_Given instruction:_
Collect each line of the rows below that contains the string "Task" and copy those lines in full.

_Data lines:_
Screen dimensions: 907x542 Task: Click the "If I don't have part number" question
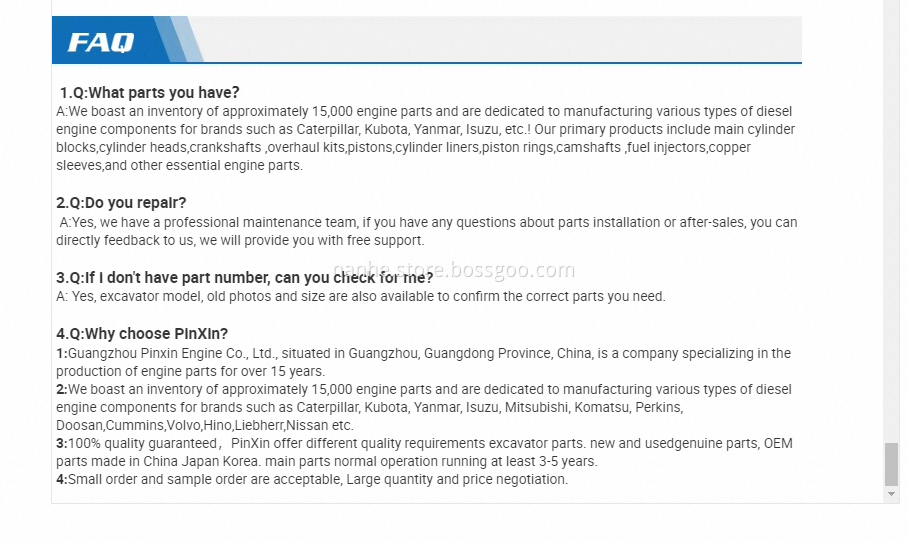(245, 278)
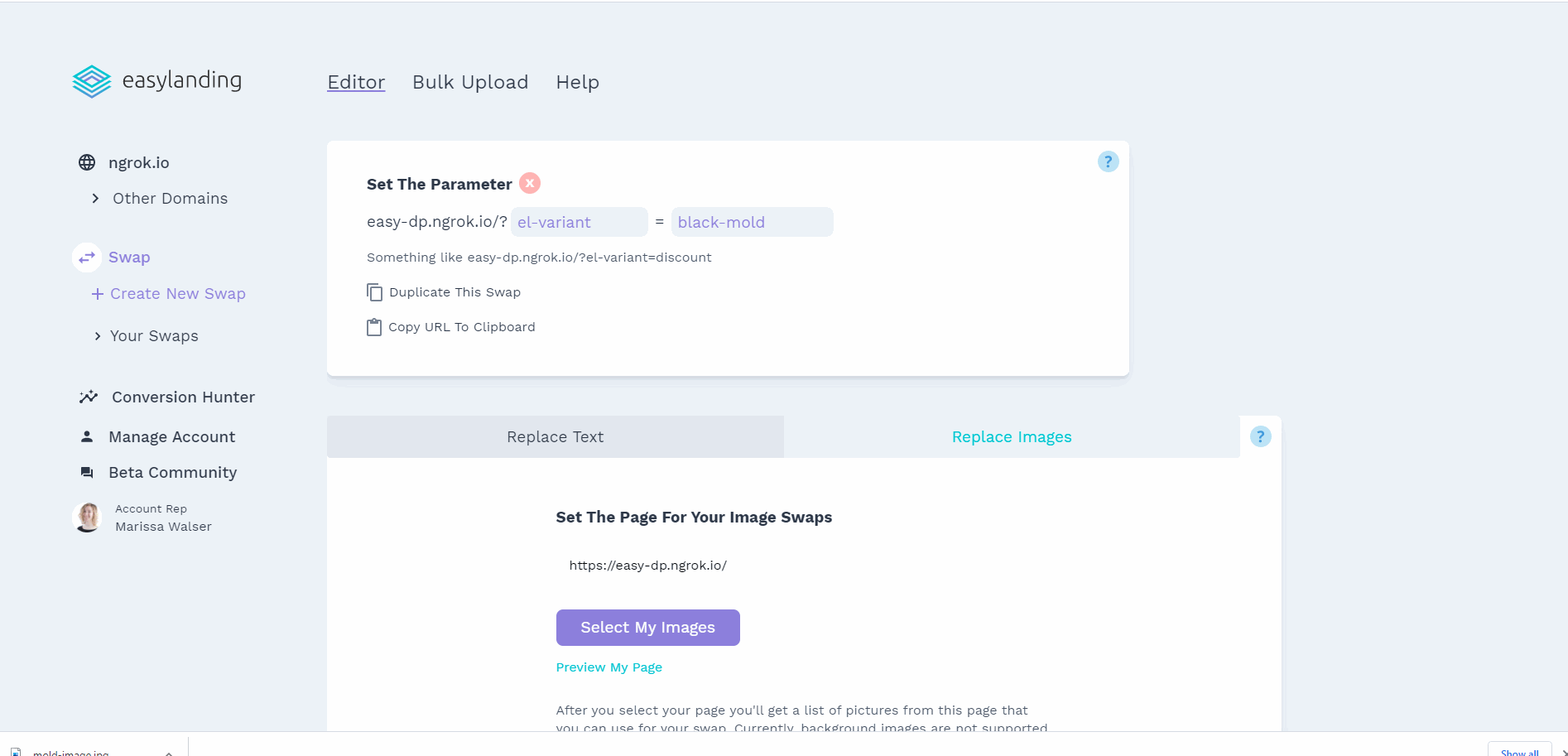
Task: Open help icon beside Replace Images tab
Action: (x=1260, y=436)
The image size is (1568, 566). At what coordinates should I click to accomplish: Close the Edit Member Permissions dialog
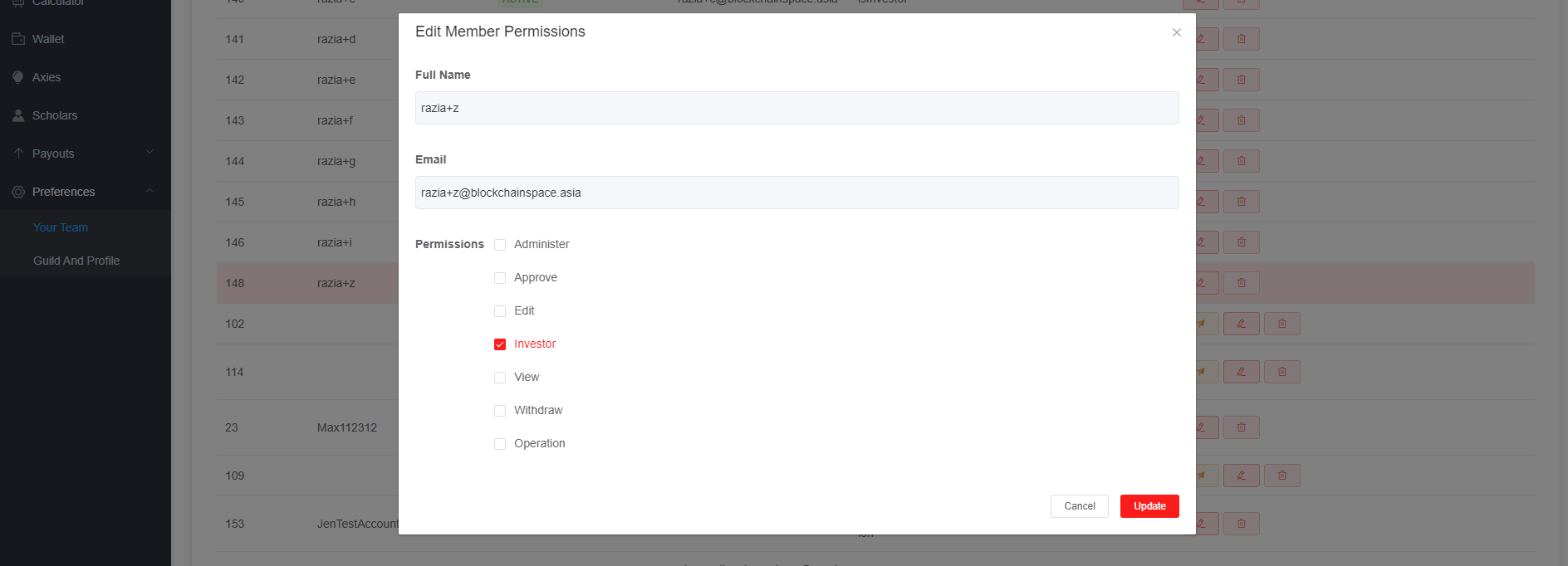1177,32
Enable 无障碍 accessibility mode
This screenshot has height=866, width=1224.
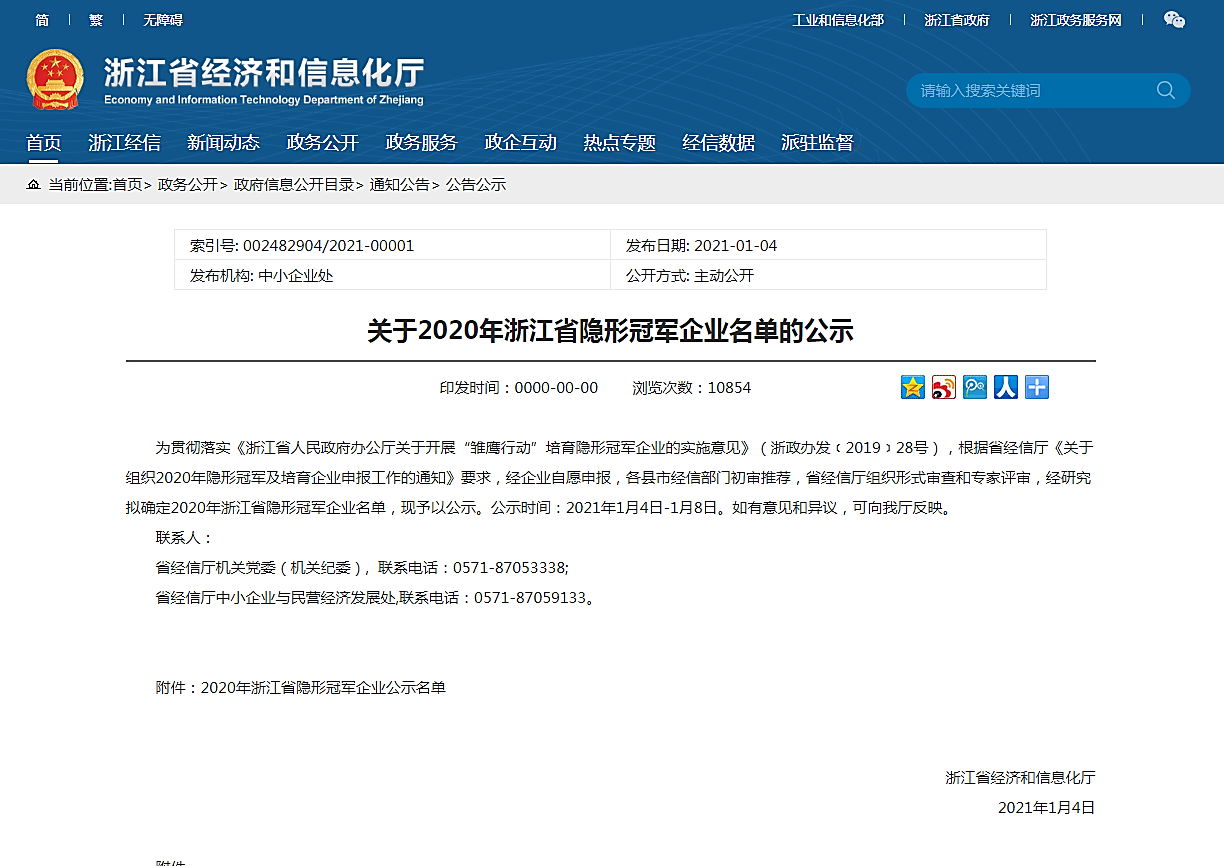163,20
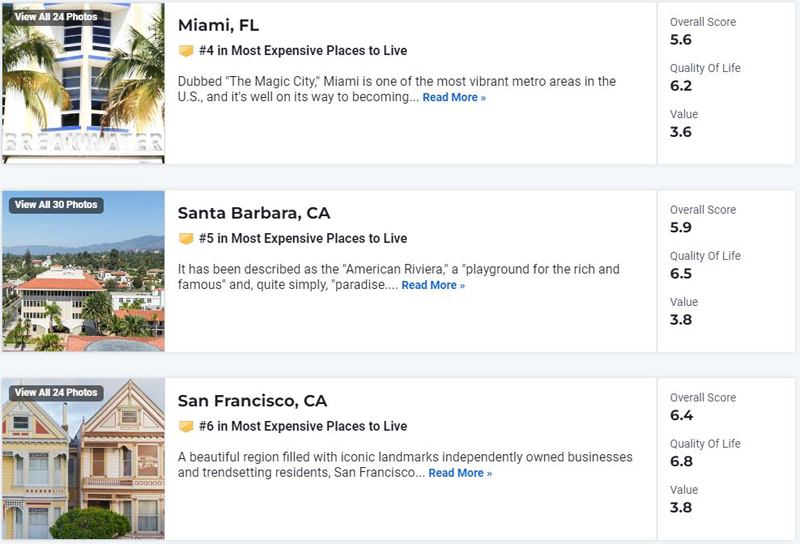800x544 pixels.
Task: Select the #6 in Most Expensive Places link
Action: pyautogui.click(x=303, y=426)
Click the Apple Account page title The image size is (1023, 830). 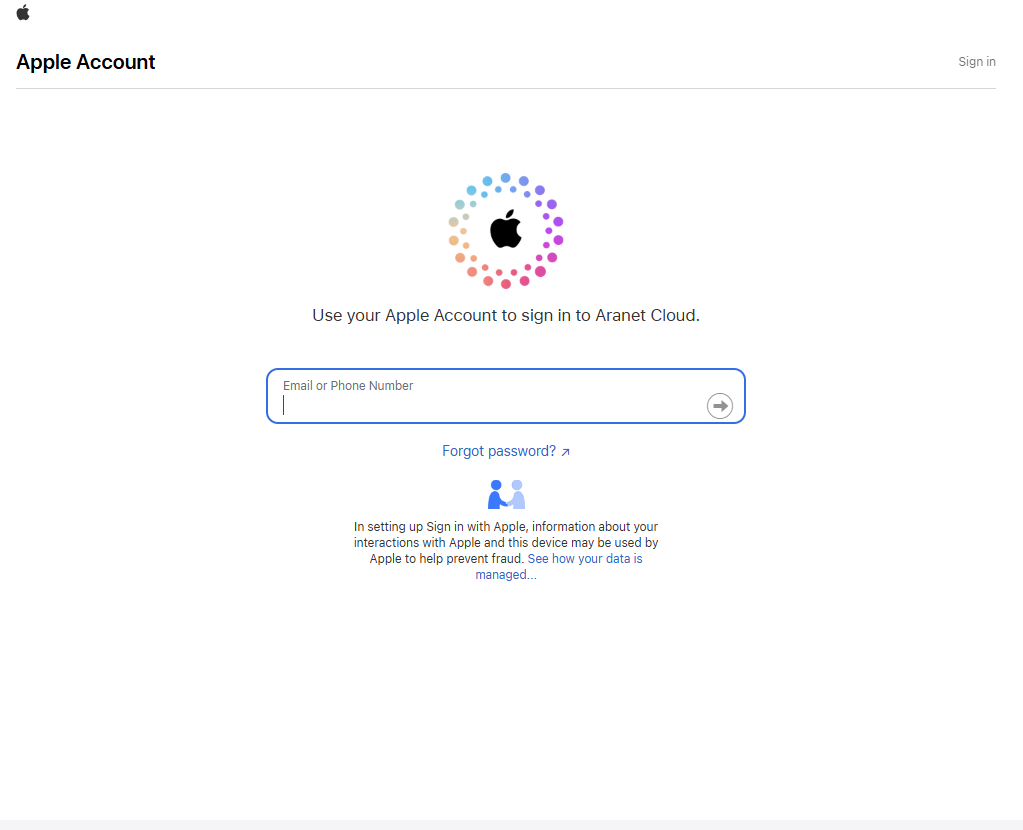tap(86, 62)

_Exercise response:_
Screen dimensions: 907x542 Task: Click the "If I don't have part number" question
Task: Open help icon beside Replace Images tab
Task: Select the #6 in Most Expensive Places link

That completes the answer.